Une approche globale indispensable
« […] il est temps de veiller non seulement à ce que les systèmes d’IA soient conçus pour être par nature respectueux des droits humains, mais également à ce que les personnes pour lesquelles ces technologies ont des conséquences participent réellement au processus décisionnel », insiste Amnesty International.
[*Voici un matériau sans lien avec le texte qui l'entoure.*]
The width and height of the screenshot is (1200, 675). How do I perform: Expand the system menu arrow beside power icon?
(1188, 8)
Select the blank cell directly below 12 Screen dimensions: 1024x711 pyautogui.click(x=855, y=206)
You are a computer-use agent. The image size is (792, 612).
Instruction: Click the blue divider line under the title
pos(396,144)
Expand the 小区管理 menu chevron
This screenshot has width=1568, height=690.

Pour les ONG de défense des droits humains, Il faut dépasser les « beaux discours » pour adopter une réglementation véritablement contraignante. Cela nécessite une approche globale, articulant les niveaux international, régional et national, et qui tienne compte des erreurs du passé dans la régulation du secteur technologique. Des mécanismes solides doivent être mis en place afin de permettre aux personnes dont les droits ont été bafoués par l’IA d’obtenir justice.
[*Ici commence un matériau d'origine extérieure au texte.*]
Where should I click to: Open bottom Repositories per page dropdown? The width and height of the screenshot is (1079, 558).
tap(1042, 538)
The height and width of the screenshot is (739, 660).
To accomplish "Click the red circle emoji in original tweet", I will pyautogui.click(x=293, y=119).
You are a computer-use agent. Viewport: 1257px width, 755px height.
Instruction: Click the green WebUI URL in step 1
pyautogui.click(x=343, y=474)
Comme le rappelle fort justement Elise Degrave, chercheuse en droit numérique de l’UNamur, « Le numérique, grâce à l’intelligence artificielle, personnalise. Vous n’êtes plus un consommateur, vous êtes une personne qui a acheté tel ou tel produit. Donc, plus personne n’a les mêmes informations qu’un autre. On individualise. C’est pareil pour l’administration en ligne. Pour les personnes les moins favorisées cela ne fait pas gagner de temps. Or, ces personnes sont précisément très dépendantes de l’Etat (pour se loger, pour manger, bouger…). Le moindre bug peut être mortifère pour elles ».
Le dilemme est là: nous devons réglementer au plus vite l’intelligence artificielle. Mais nous devons aussi prendre le temps d’examiner tous les impacts de celle-ci, tous les enjeux en cours et remettre les droits humains (et l’humain tout court) au centre de la démarche. Les ONG le crient sur tous les toits. Encore faut-il qu’elles soient entendues.
Cet article a été rédigé le 30/7/2024. Les informations et liens sont susceptibles d’évoluer. N’hésitez pas à consulter les sites officiels des organisations mentionnées pour obtenir les informations les plus à jour.